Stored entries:
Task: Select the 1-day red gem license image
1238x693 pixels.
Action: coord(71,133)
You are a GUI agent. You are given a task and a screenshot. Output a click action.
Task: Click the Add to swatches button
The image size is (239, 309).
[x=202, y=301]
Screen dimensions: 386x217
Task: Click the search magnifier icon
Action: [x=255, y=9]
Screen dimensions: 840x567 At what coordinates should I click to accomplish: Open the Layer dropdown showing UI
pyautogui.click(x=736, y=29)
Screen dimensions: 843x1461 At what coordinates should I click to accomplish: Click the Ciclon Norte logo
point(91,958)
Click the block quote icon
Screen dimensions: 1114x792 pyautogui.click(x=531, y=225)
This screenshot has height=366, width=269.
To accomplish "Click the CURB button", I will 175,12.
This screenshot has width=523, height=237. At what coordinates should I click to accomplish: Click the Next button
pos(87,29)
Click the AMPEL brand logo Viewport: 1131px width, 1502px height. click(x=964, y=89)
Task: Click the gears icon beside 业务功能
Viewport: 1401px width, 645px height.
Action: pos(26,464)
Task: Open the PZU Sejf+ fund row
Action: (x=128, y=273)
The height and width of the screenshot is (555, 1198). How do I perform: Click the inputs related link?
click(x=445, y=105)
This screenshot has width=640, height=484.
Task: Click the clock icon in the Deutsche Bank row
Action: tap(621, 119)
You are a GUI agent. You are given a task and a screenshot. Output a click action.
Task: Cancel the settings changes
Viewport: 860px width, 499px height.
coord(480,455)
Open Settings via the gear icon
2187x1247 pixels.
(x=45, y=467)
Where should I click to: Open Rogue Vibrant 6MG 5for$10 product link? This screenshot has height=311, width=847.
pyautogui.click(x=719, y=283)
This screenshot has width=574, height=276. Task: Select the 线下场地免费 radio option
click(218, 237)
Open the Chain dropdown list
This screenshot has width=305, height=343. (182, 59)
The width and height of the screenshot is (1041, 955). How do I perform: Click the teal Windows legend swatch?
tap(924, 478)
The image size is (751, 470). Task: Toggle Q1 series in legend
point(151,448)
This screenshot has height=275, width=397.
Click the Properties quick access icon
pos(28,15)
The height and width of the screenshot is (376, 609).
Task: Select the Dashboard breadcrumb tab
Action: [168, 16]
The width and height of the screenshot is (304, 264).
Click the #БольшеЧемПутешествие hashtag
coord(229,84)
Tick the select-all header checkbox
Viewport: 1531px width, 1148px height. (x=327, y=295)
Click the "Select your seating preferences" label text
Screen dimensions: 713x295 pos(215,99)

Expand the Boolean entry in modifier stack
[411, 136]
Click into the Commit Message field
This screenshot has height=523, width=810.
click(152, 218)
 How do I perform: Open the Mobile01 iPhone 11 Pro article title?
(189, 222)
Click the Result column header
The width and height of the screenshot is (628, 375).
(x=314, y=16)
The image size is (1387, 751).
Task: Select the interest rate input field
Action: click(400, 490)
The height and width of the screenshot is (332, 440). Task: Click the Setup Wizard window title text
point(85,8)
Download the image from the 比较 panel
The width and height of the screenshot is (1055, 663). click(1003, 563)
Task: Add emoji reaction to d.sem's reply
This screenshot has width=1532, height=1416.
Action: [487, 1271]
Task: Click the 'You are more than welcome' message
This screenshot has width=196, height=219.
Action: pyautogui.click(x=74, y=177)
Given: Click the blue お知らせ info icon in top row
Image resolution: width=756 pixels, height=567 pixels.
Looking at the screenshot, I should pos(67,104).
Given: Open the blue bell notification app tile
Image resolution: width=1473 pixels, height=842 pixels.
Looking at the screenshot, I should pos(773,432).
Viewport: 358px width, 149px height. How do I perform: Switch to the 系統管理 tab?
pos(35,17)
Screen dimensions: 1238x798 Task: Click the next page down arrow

Problem to solve: Respond with the exact lines running from the one that contains "This screenshot has width=196, height=219." through the last line of the data above, and no other lines.

Task answer:
This screenshot has width=196, height=219.
Action: pyautogui.click(x=74, y=177)
Given: Click the blue お知らせ info icon in top row
Image resolution: width=756 pixels, height=567 pixels.
Looking at the screenshot, I should pos(67,104).
Given: Open the blue bell notification app tile
Image resolution: width=1473 pixels, height=842 pixels.
Looking at the screenshot, I should pos(773,432).
Viewport: 358px width, 149px height. How do I perform: Switch to the 系統管理 tab?
pos(35,17)
Screen dimensions: 1238x798 Task: Click the next page down arrow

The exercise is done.